Cloud-based infrastructure services provider Amazon Web Services said it would give customers whose cloud infrastructure was connected to the element’s of Amazon’s infrastructure involved in the recent multiple-day service outage 10-day credit equal to 100% usage of some of the resources they contract for with the company, regardless of whether or not their applications were affected by the outage.
Amazon said in an incident-report released Friday it would apply credit to the accounts of customers with Elastic Block Storage volumes or running Relational Database Service instances in the affected availability zone.

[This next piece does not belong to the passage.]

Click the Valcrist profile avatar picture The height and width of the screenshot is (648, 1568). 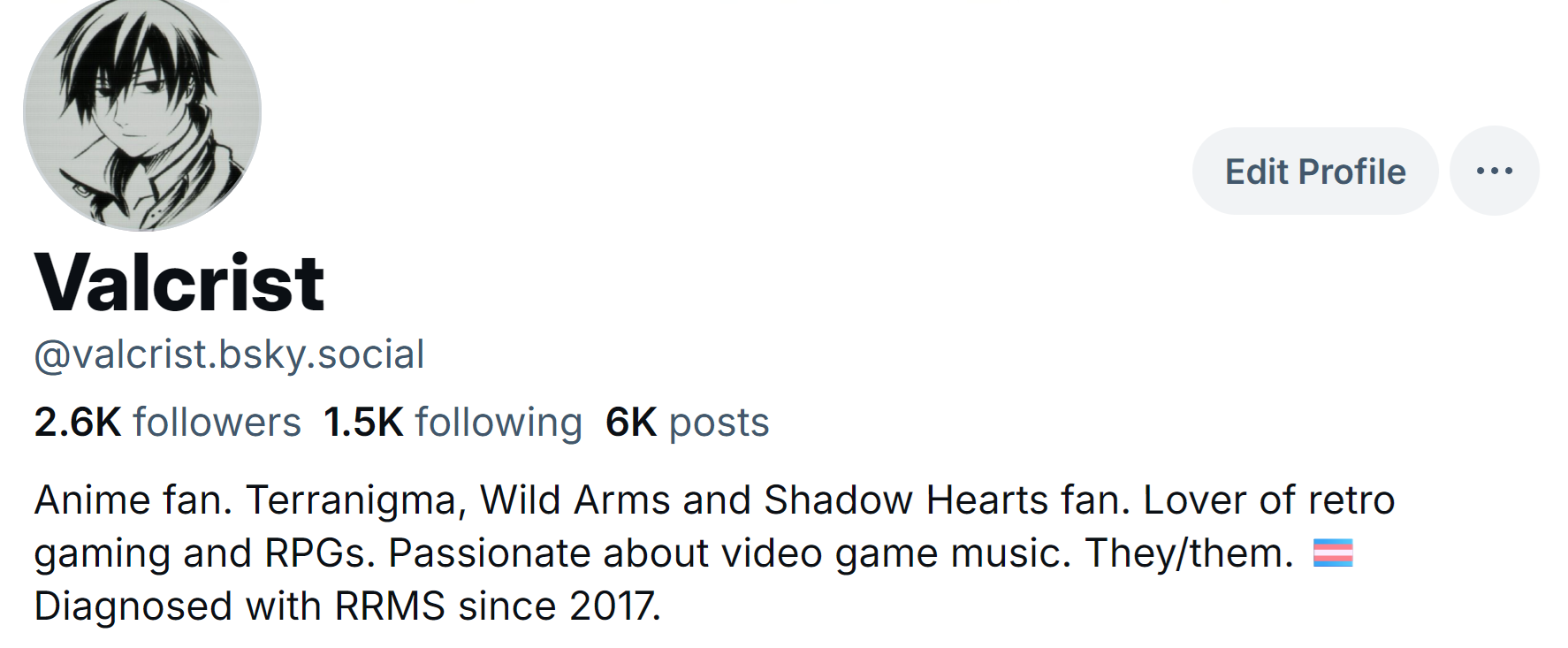pyautogui.click(x=142, y=113)
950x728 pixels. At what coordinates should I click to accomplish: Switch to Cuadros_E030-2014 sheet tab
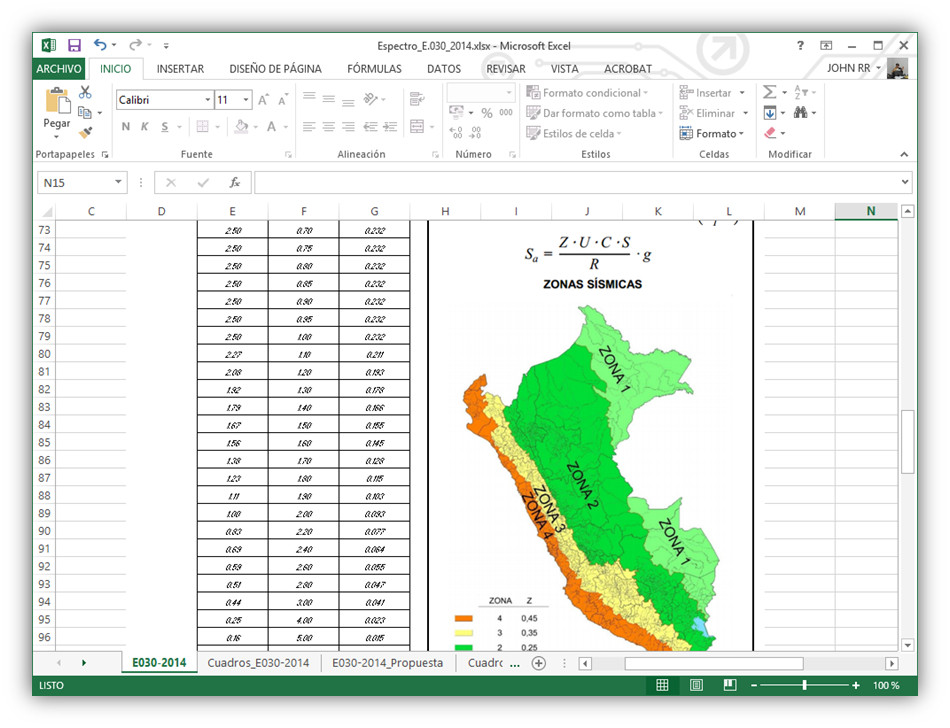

Click here to read the full incident report
The company has also outlined a number of initial measures it plans to take to prevent a similar issue from happening in the future. One action-item is to change capacity-planning processes, as the company’s engineers discovered during the incident that a lot more free capacity was needed to deal with outages of this scale more effectively.
Because the issue was caused by an error during a network upgrade, Amazon said it would also audit its change processes.
Finally, the company is planning to focus on making it easier for customers to build their applications across multiple availability zones and using that redundancy to maintain application availability in the event of failure in one zone.
“In this event, some customers were seriously impacted, and yet others had resources that were impacted but saw nearly no impact on their applications,” the AWS team statement read.
The planned efforts to increase usage of multiple zones include creating better tools for multi-zone deployments and a free webinar series. The webinars start on 2 May and will focus on fault-tolerant application design for cloud-based infrastructure.
The outage affected many websites. Some came down completely and others had serious performance issues.
Sites affected included Reddit.com, Quora.com, GroupMe.com, Foursquare and many others.
The problems began around 12:45 am PDT on 21 April and by 3 pm on 24 April, the AWS team was able to restore all services except 0.07% of EBS volumes in the affected availability zone, which could not be restored in a consistent state.
As of the time of the release of the aforementioned incident report, functionality to all affected services had been restored, Amazon said.